Having laid out a mostly accurate picture of where the Middle East stands today -- and how it got there -- Mr. Pollack proceeds to offer his version of a cure. In its broad contours, it's a sound one: The U.S., he writes, must begin "draining the swamp" in which the Arab world's various pathologies fester. It must prod both our allies and our enemies in the region to mend their ways. And it must have faith that more democratic systems can take root even in the Islamic world. "Despite the fact that George W. Bush said it was the best thing for us to do," he writes, humorlessly, "it actually is the best thing for us to do."
Where Mr. Pollack errs is in the details, in matters large and small. In his rage against the Bush administration, for instance, he laments that the president failed to raise the subject of political reform with Mr. Mubarak "in April 2004, less than three months after the second inaugural address." Er, fact check, please: Mr. Bush gave his second inaugural, which vowed to put freedom at the center of U.S. foreign policy, in January 2005.
More substantively, Mr. Pollack seriously underrates the specifically Islamic contribution to the region's woes. Instead, he blames religion generically -- along with the usual socio-politico-economic sourness -- for radicalizing so many young Middle Easterners. Yet not a single Christian became a suicide bomber during the second intifada, never mind that Palestinian Christians suffered as much at the hands of Israelis as Palestinian Muslims. That's not to say that Islam is incompatible with democracy. But Islam, at least as it's widely practiced in the Middle East today, has often been in sharp tension with the liberal habits of mind that sustain democratic institutions over time. A religion that preaches death for apostates is not necessarily one that will easily tolerate other forms of dissent.

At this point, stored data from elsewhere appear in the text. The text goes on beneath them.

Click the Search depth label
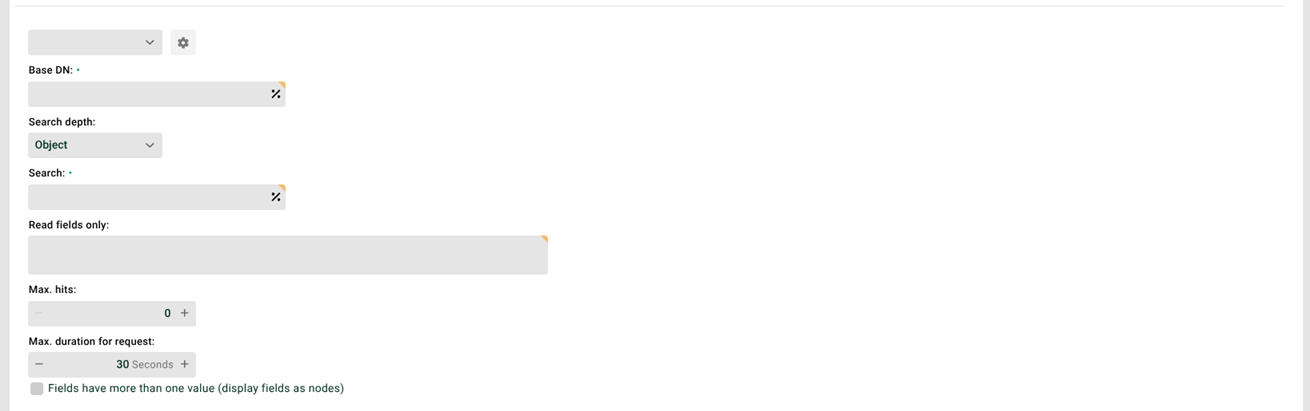This screenshot has width=1310, height=411. coord(62,122)
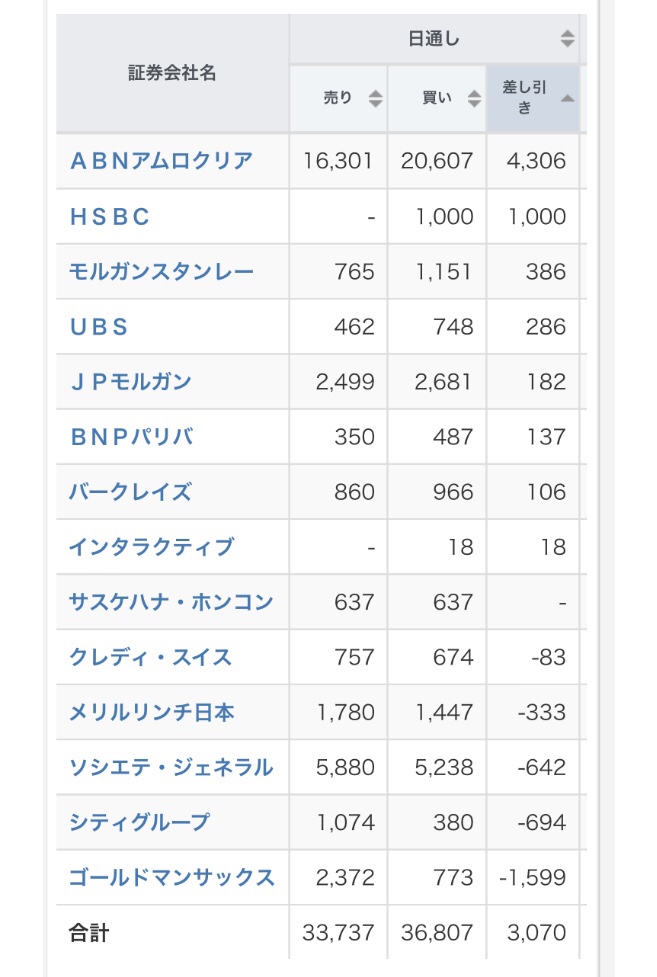Open HSBC broker link
Viewport: 657px width, 977px height.
click(110, 216)
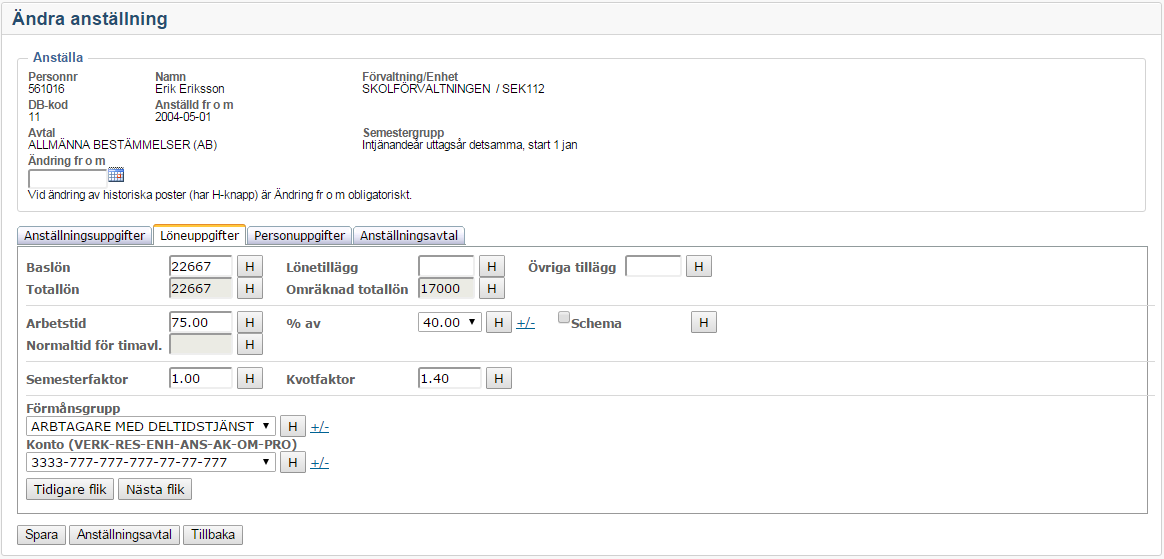Enable the Schema checkbox

pyautogui.click(x=564, y=319)
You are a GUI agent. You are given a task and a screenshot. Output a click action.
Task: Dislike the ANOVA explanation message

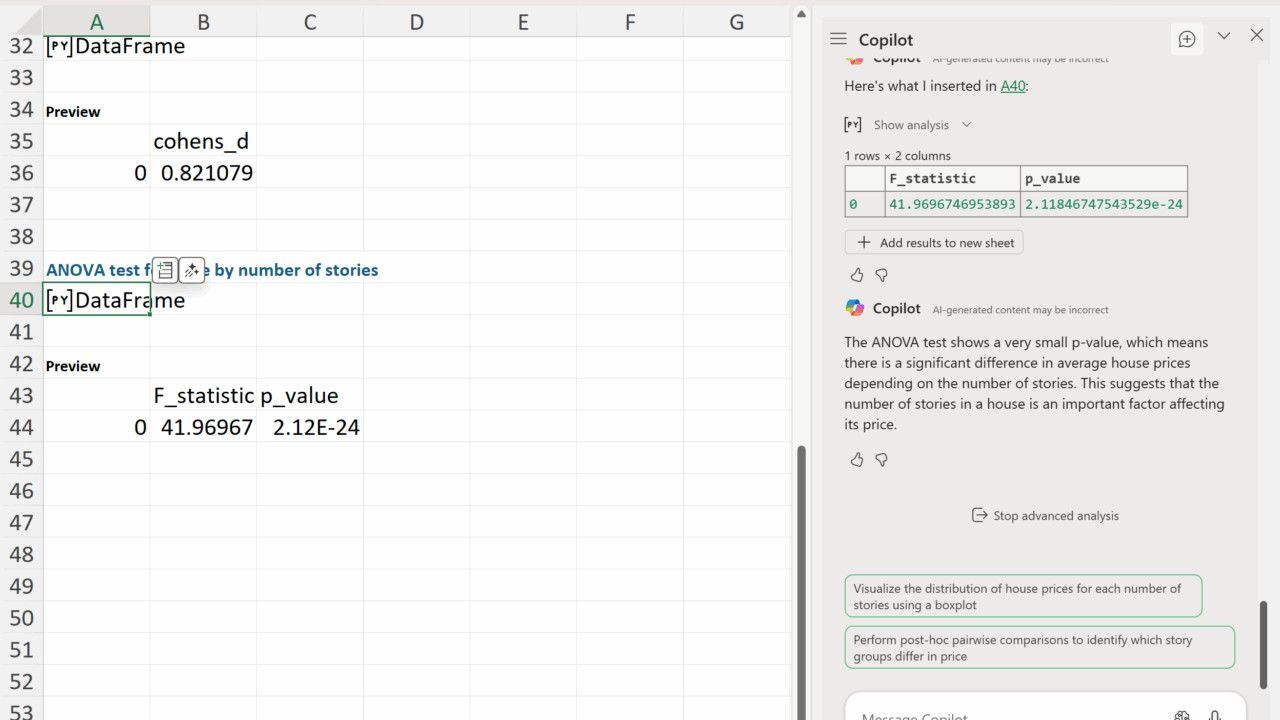[881, 460]
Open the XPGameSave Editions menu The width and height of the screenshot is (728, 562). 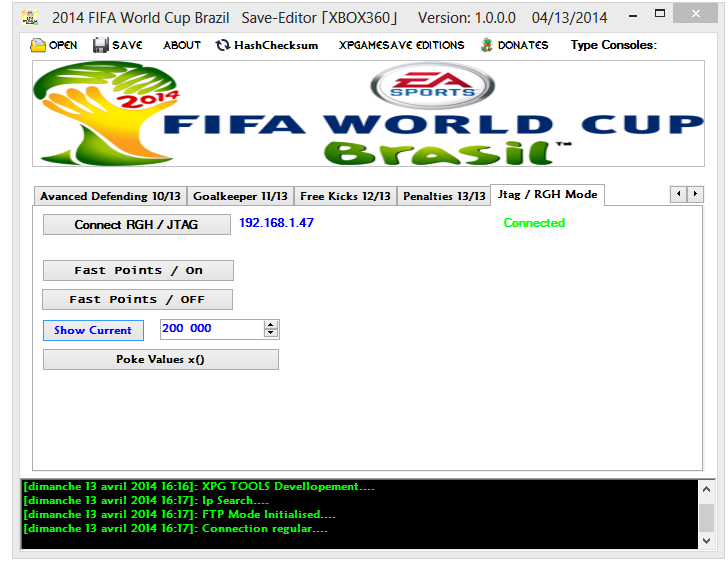click(401, 45)
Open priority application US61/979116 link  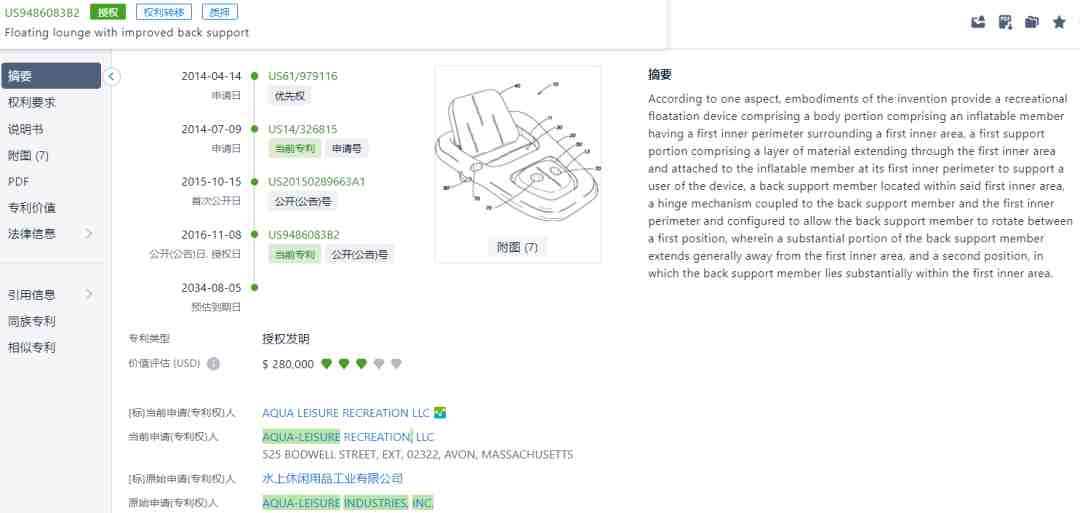click(303, 76)
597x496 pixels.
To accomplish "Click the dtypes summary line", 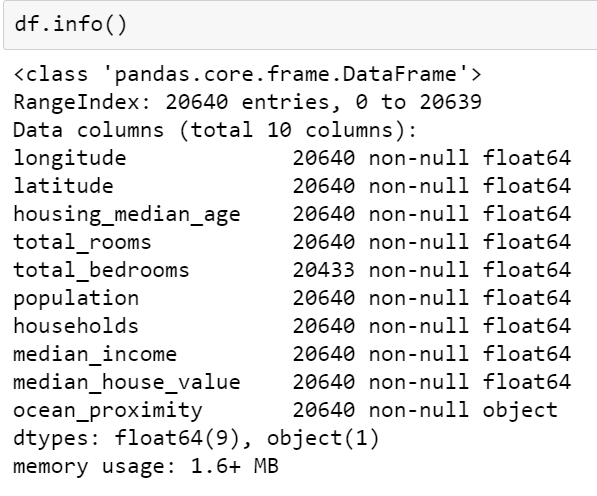I will pyautogui.click(x=196, y=439).
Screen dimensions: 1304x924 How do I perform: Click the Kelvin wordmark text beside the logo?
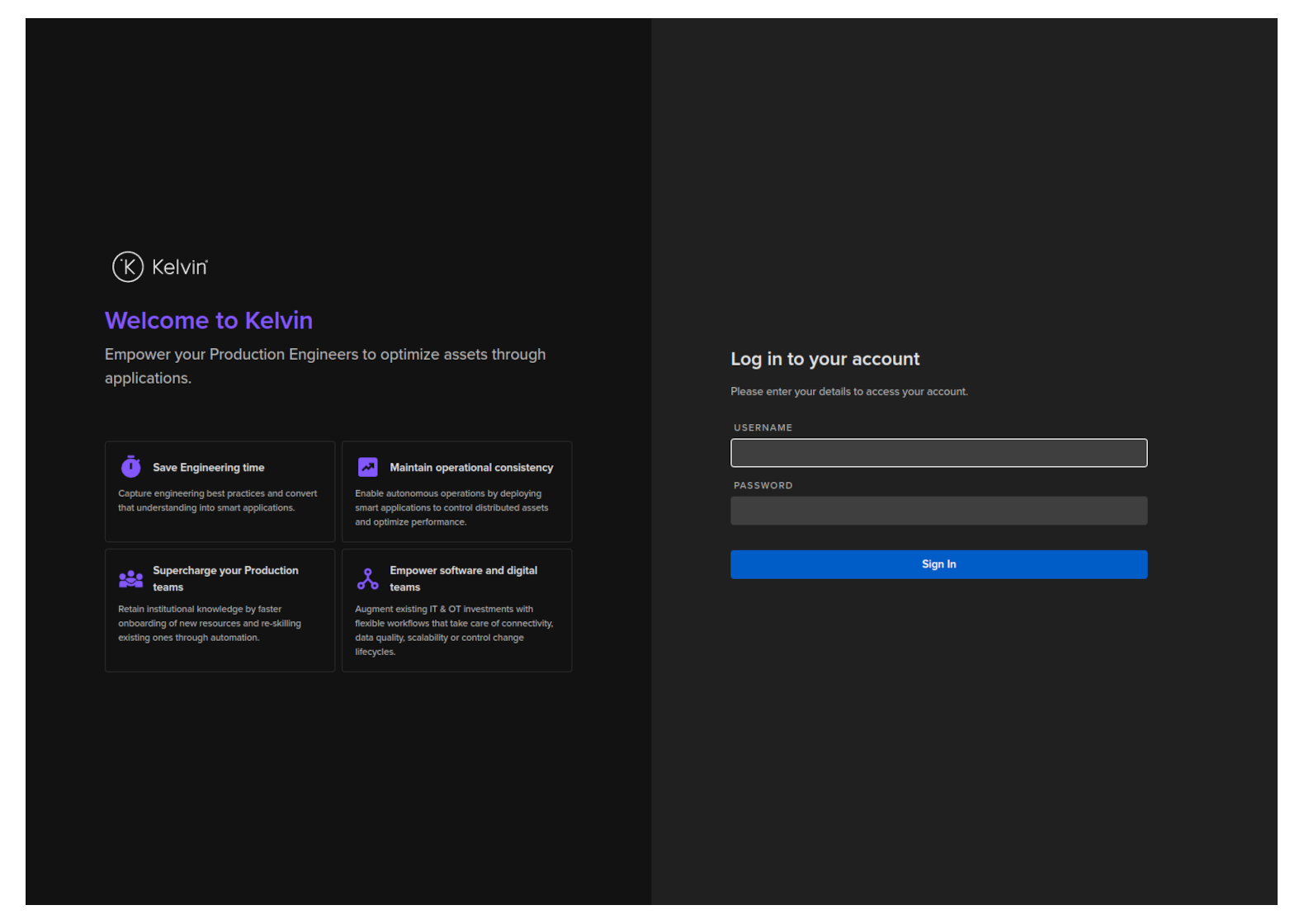click(180, 267)
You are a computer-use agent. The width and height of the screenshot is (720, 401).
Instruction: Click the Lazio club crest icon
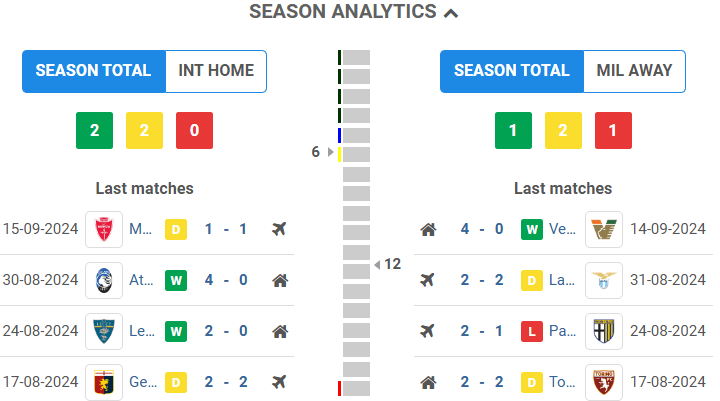[x=604, y=280]
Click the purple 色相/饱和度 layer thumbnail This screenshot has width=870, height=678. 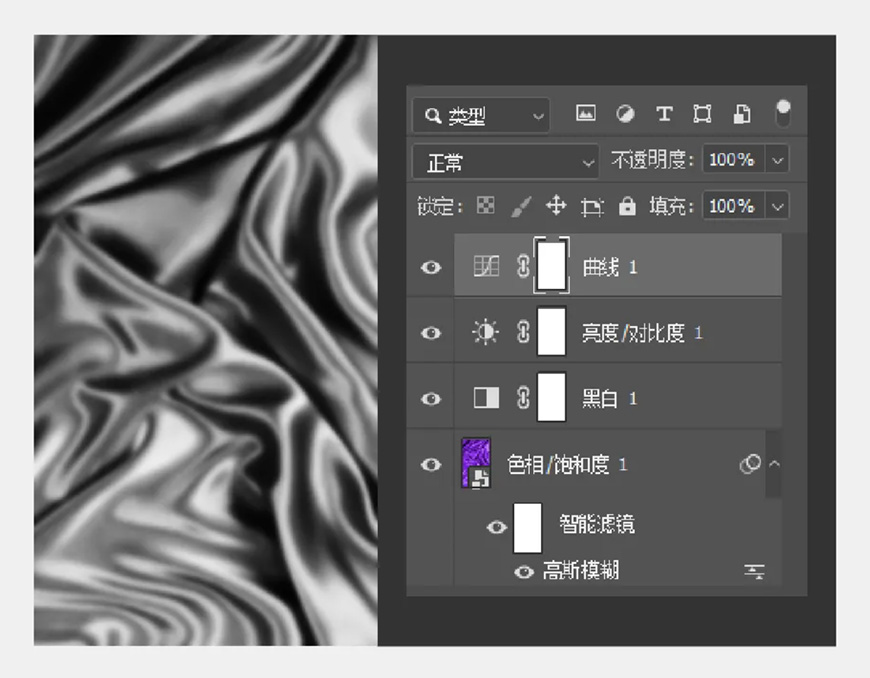pyautogui.click(x=476, y=462)
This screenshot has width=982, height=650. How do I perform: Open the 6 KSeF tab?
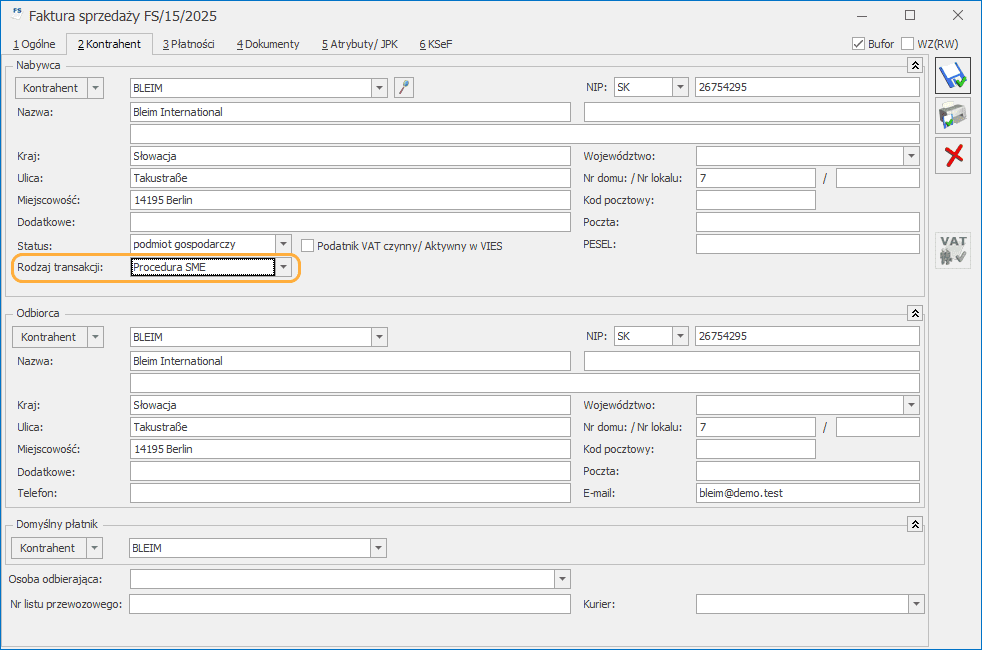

Finally, Mr. Pollack's policy prescriptions on such key issues as Iraq, Iran and the Israeli-Palestinian crisis amount to the usual mush of olive branches, carrots and sticks, peace processes, and tactical options for policies A, B and C. This is not a new grand strategy but a continuation of what the U.S. has been doing, with varying degrees of emphasis and success, for decades. If that's any indication of how an Obama administration might act, I won't sleep any worse at night. But neither will I get my hopes up for a Middle East that's any better than the declining place of Mr. Pollack's grim telling.